Loans and loans are often misused terms. And they certainly are not synonyms or financial products that are the same. It is also worth knowing that loans and credits are divided according to types and even institutions that grant them. First of all, it is worth learning when we deal with a loan and when with a loan.
Credit and loan – differences
The most important difference between a loan and a loan is the institution that can grant them. Loans are reserved only for banks and credit unions. However, banks and credit unions may also grant loans. On the other hand, loan companies, individuals and local associations cannot grant loans. They can, however, grant loans.
The second important difference is the ownership of money. With the loan, the money collected from the bank does not become the property of the borrower, but only the borrower can use it for the purpose stated in the loan application. On the other hand, with a loan, the borrowed money becomes the property of the borrower and he can spend it for any purpose.
The next issue is the contract. The loan agreement must be in writing and the borrower is always charged with some costs. At the same time, the loan agreement up to USD 500 may be oral. Only loans for an amount greater than USD 500 must be documented in writing. And the agreement itself is a civil law agreement that can be concluded by a company with a private person and two private persons among themselves.
Types of loans
First of all, it is necessary to distinguish private loans from loans granted by specialized loan companies. For example, private loans include:
- family loans,
- loans to friends
- loans granted by a natural person to another natural person social loans.

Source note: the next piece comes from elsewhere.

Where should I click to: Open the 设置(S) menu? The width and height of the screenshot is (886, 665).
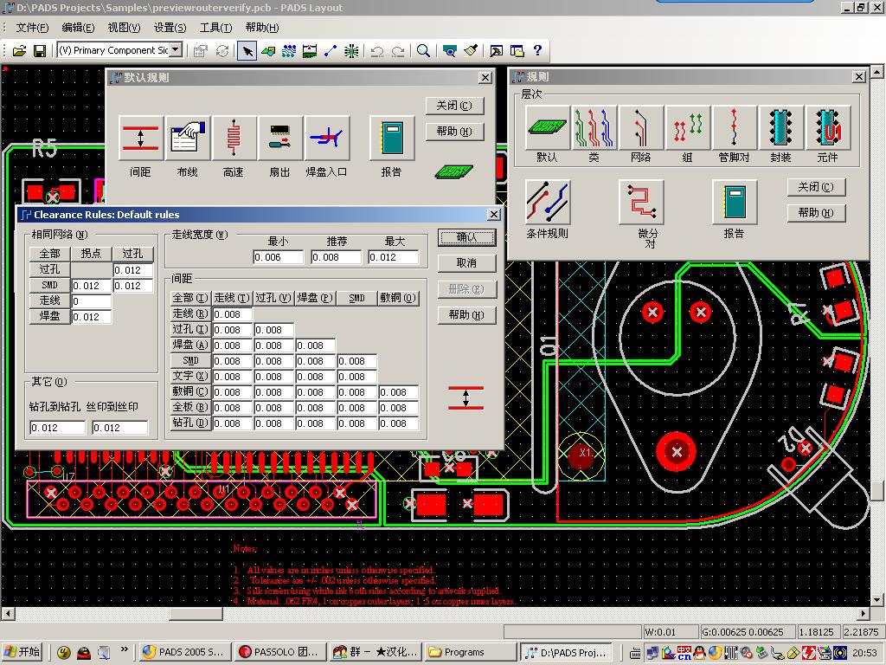[x=170, y=28]
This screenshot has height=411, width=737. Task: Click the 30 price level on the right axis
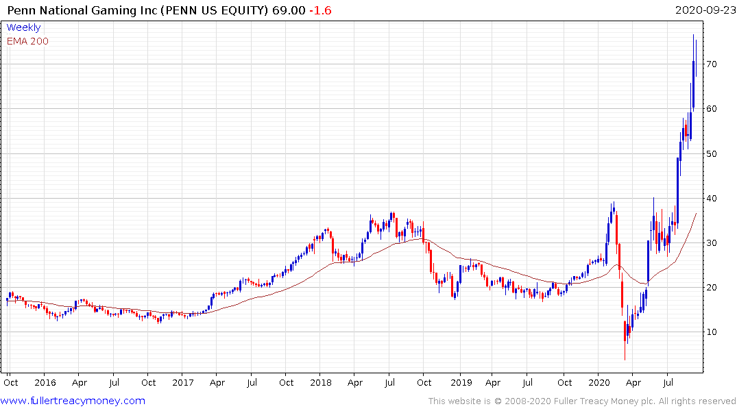pos(712,243)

In turn, loans granted by loan companies are:
- payday loans (payable within a maximum of 60 days),
- short-term loans (to be repaid between 1 day and 12 months),
- long-term loans (repayment period over 12 months).

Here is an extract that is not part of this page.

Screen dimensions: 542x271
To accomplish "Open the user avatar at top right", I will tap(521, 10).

These loan forms can also be split due to the return method. Payday loans are usually payable in one installment within 30-60 days. In turn, short-term and long-term loans can be given in weekly or monthly installments of equal value throughout the duration of the loan agreement.

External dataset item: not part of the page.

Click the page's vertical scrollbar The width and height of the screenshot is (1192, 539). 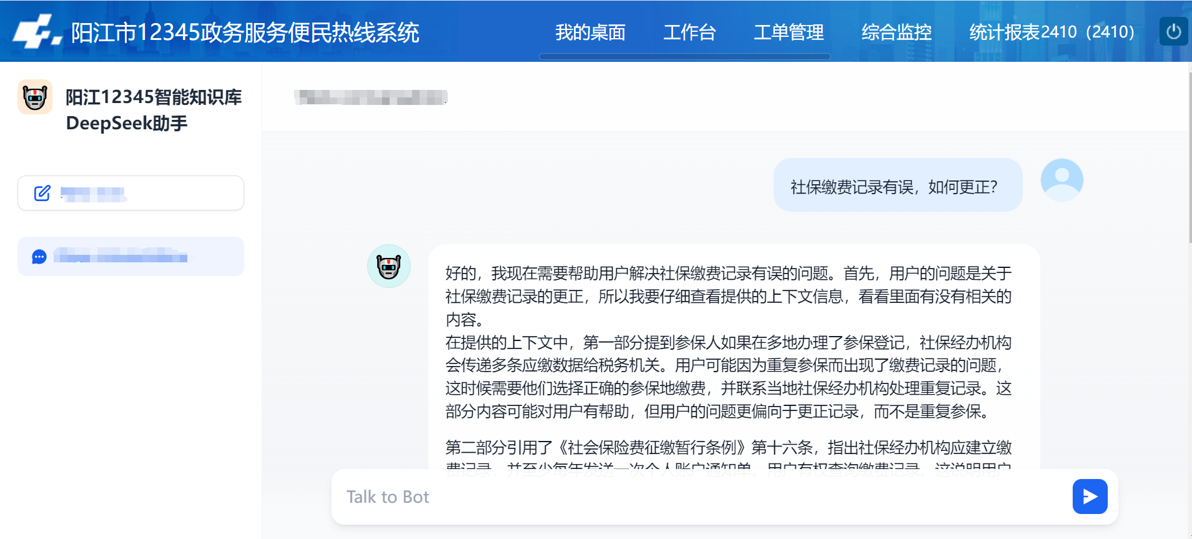click(1189, 156)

Loans also differ due to the method of guaranteeing repayment of the amount borrowed. Payday loans or short-term loans are guaranteed by submitting a statement of income. Income, financial obligations and other expenses are entered when submitting the application, therefore not everyone notices that this is a repayment guarantee. For long-term loans, which are usually also for higher amounts, you often have to send an official document confirming your income, eg a certificate from your workplace about your income for the last 3 months. If this is not enough, the loan company may offer a loan against, for example, a car or real estate. The pledge is also a method of guaranteeing that the borrower will repay the loan taken.